# How do you find all possible rational zeros of f(x) = 2x^3 - 5x^2 + 3x - 1?

May 27, 2016

Use the rational root theorem to help find that it has no rational zeros.

#### Explanation:

$f \left(x\right) = 2 {x}^{3} - 5 {x}^{2} + 3 x - 1$

By the rational root theorem, any rational zeros of $f \left(x\right)$ are expressible in the form $\frac{p}{q}$ for integers $p , q$ with $p$ a divisor of the constant term $- 1$ and $q$ a divisor of the coefficient $2$ of the leading term.

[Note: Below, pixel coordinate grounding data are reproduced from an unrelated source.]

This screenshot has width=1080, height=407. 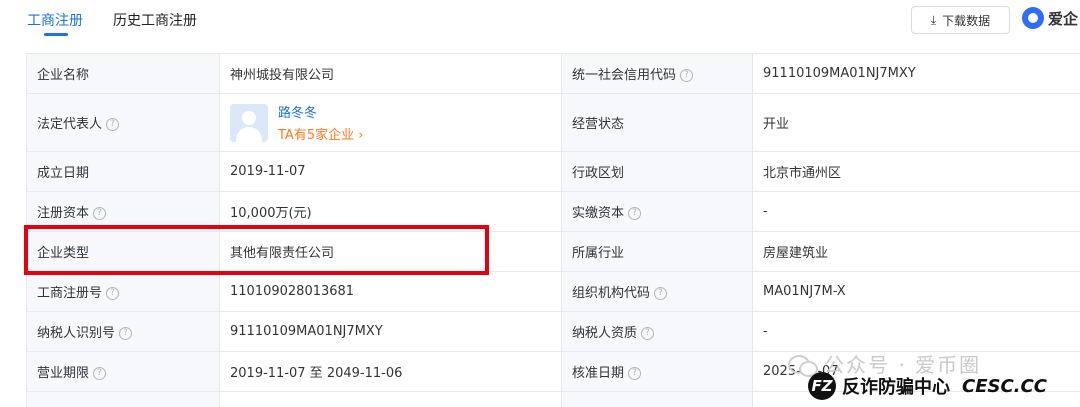 What do you see at coordinates (155, 20) in the screenshot?
I see `tab-history-registration: 历史工商注册` at bounding box center [155, 20].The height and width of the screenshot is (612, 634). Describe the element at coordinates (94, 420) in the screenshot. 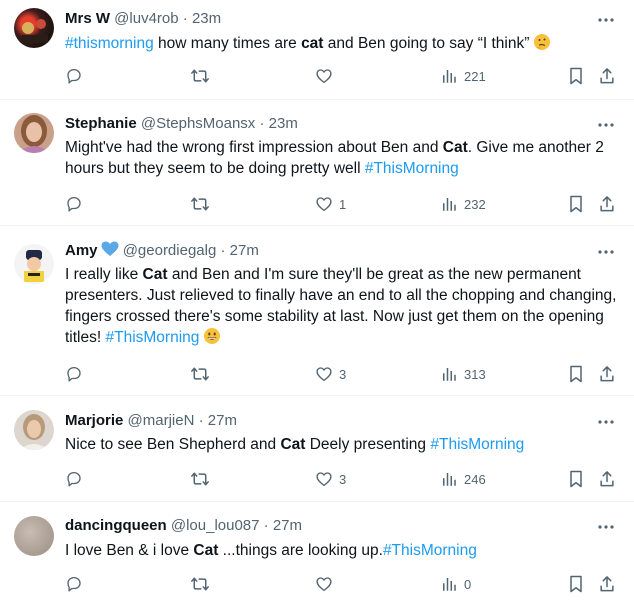

I see `display-name: Marjorie` at that location.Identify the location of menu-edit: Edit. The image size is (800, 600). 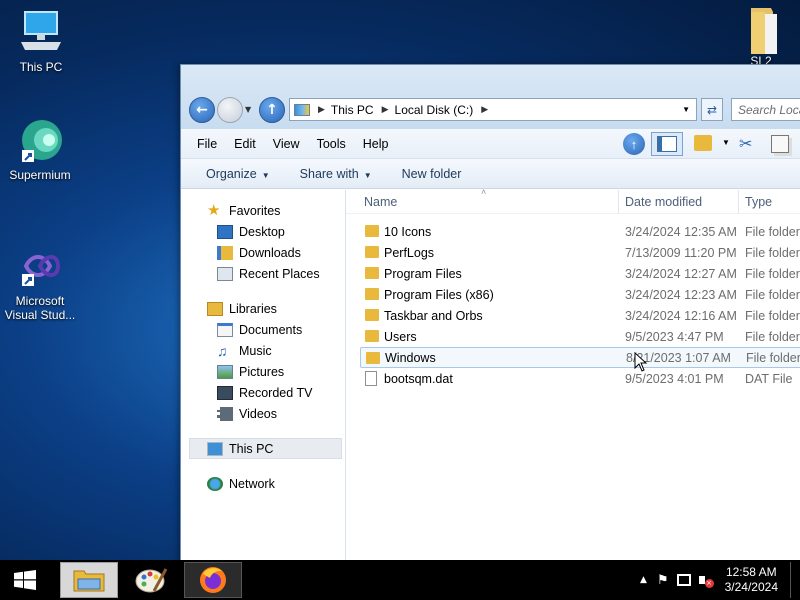
(245, 144).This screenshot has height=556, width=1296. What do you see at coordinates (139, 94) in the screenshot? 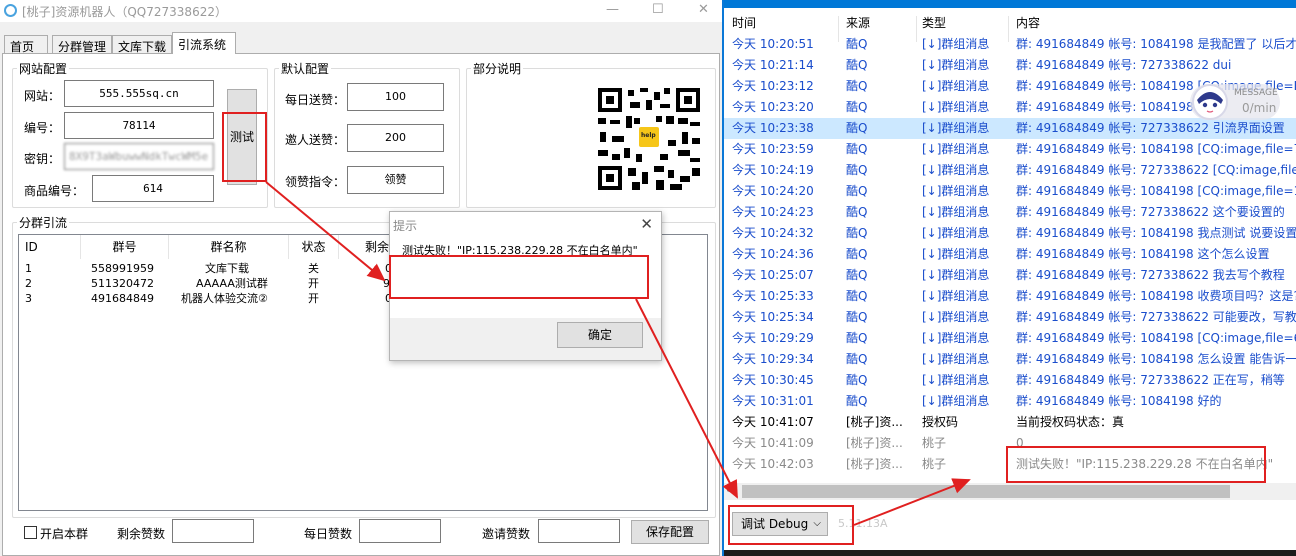
I see `site-input: 555.555sq.cn` at bounding box center [139, 94]. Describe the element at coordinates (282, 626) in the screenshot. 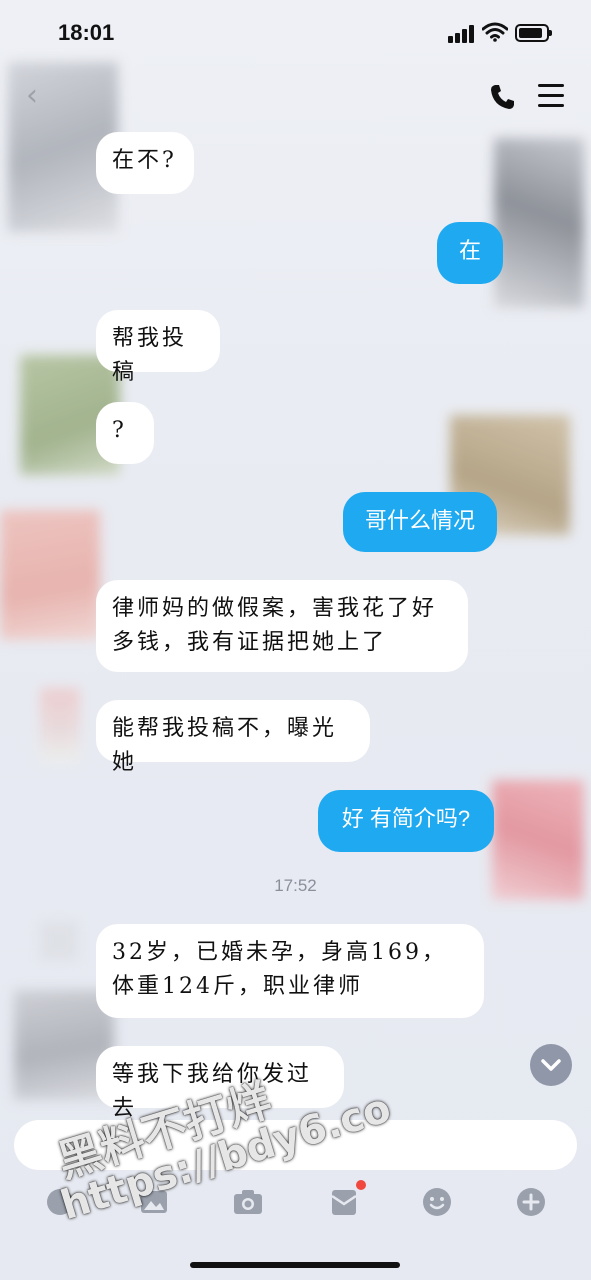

That means that the only possible rational zeros are:

$\pm \frac{1}{2}$, $\pm 1$

In addition, note that there are no changes of signs of coefficients in $f \left(- x\right) = - 2 {x}^{3} - 5 {x}^{2} - 3 x - 1$, so $f \left(x\right)$ has no negative zeros.

That leaves possible rational zeros:

$\frac{1}{2}$, $1$

Then we find:

$f \left(\frac{1}{2}\right) = \frac{1}{4} - \frac{5}{4} + \frac{3}{2} - 1 = - \frac{1}{2}$

$f \left(1\right) = 2 - 5 + 3 - 1 = - 1$

So this cubic has no rational zeros.